_RECORDS FOR THIS EXERCISE_.
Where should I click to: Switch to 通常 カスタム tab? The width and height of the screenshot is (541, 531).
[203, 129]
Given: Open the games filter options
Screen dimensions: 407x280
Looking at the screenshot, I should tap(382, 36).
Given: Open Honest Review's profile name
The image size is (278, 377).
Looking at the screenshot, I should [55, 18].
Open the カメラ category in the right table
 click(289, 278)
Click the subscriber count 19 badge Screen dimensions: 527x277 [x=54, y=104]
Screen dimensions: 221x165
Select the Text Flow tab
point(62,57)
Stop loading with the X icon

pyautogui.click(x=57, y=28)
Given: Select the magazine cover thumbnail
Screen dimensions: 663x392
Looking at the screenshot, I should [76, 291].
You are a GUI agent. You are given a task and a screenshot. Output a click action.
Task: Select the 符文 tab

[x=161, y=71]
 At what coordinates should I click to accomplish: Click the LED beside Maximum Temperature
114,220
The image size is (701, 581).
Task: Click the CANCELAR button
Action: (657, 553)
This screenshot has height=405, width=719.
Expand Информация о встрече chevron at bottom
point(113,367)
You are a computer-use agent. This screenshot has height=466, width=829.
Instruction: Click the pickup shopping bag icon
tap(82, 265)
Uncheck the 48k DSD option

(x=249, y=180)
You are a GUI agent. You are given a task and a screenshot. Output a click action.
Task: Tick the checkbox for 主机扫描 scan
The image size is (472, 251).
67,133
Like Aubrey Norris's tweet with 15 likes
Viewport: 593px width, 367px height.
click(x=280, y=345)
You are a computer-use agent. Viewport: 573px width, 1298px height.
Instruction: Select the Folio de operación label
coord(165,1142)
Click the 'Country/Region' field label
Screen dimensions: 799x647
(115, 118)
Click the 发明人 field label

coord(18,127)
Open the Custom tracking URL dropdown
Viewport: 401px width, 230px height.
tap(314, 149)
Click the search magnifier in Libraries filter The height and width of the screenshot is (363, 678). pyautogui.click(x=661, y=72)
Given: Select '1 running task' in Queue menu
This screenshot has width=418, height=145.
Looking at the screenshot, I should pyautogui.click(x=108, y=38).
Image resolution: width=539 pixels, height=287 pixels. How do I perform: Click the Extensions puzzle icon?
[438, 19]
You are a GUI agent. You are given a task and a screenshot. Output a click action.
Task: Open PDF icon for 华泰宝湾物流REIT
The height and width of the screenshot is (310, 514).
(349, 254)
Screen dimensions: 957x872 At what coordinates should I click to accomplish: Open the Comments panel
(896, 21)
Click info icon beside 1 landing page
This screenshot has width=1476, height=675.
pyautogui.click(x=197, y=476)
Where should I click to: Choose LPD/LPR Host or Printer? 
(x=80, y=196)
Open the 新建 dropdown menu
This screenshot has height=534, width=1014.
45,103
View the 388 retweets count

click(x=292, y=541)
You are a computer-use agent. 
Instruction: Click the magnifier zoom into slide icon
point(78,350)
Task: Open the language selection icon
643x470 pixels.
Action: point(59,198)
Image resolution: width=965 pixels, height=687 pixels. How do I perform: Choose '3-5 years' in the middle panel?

_WHAT IS REQUIRED_.
Give every line above again, word for word.

_PROBLEM SOLUTION_.
Where should I click to: Switch to 通常 カスタム tab? The width and height of the screenshot is (541, 531).
[203, 129]
Given: Open the games filter options
Screen dimensions: 407x280
Looking at the screenshot, I should tap(382, 36).
Given: Open Honest Review's profile name
The image size is (278, 377).
Looking at the screenshot, I should [55, 18].
Open the カメラ category in the right table
 click(289, 278)
Click the subscriber count 19 badge Screen dimensions: 527x277 [x=54, y=104]
Screen dimensions: 221x165
Select the Text Flow tab
point(62,57)
Stop loading with the X icon

pyautogui.click(x=57, y=28)
Given: Select the magazine cover thumbnail
Screen dimensions: 663x392
Looking at the screenshot, I should [76, 291].
You are a GUI agent. You are given a task and a screenshot. Output a click action.
Task: Select the 符文 tab

[x=161, y=71]
 At what coordinates should I click to accomplish: Click the LED beside Maximum Temperature
114,220
The image size is (701, 581).
Task: Click the CANCELAR button
Action: (657, 553)
This screenshot has height=405, width=719.
Expand Информация о встрече chevron at bottom
point(113,367)
You are a computer-use agent. This screenshot has height=466, width=829.
Instruction: Click the pickup shopping bag icon
tap(82, 265)
Uncheck the 48k DSD option

(x=249, y=180)
You are a GUI agent. You are given a task and a screenshot. Output a click action.
Task: Tick the checkbox for 主机扫描 scan
The image size is (472, 251).
67,133
Like Aubrey Norris's tweet with 15 likes
Viewport: 593px width, 367px height.
click(x=280, y=345)
You are a computer-use agent. Viewport: 573px width, 1298px height.
Instruction: Select the Folio de operación label
coord(165,1142)
Click the 'Country/Region' field label
Screen dimensions: 799x647
(115, 118)
Click the 发明人 field label

coord(18,127)
Open the Custom tracking URL dropdown
Viewport: 401px width, 230px height.
tap(314, 149)
Click the search magnifier in Libraries filter The height and width of the screenshot is (363, 678). pyautogui.click(x=661, y=72)
Given: Select '1 running task' in Queue menu
This screenshot has width=418, height=145.
Looking at the screenshot, I should pyautogui.click(x=108, y=38).
Image resolution: width=539 pixels, height=287 pixels. How do I perform: Click the Extensions puzzle icon?
[438, 19]
You are a GUI agent. You are given a task and a screenshot. Output a click action.
Task: Open PDF icon for 华泰宝湾物流REIT
The height and width of the screenshot is (310, 514).
(349, 254)
Screen dimensions: 957x872 At what coordinates should I click to accomplish: Open the Comments panel
(896, 21)
Click info icon beside 1 landing page
This screenshot has width=1476, height=675.
pyautogui.click(x=197, y=476)
Where should I click to: Choose LPD/LPR Host or Printer? 
(x=80, y=196)
Open the 新建 dropdown menu
This screenshot has height=534, width=1014.
45,103
View the 388 retweets count

click(x=292, y=541)
You are a computer-use agent. 
Instruction: Click the magnifier zoom into slide icon
point(78,350)
Task: Open the language selection icon
643x470 pixels.
Action: point(59,198)
Image resolution: width=965 pixels, height=687 pixels. How do I perform: Choose '3-5 years' in the middle panel?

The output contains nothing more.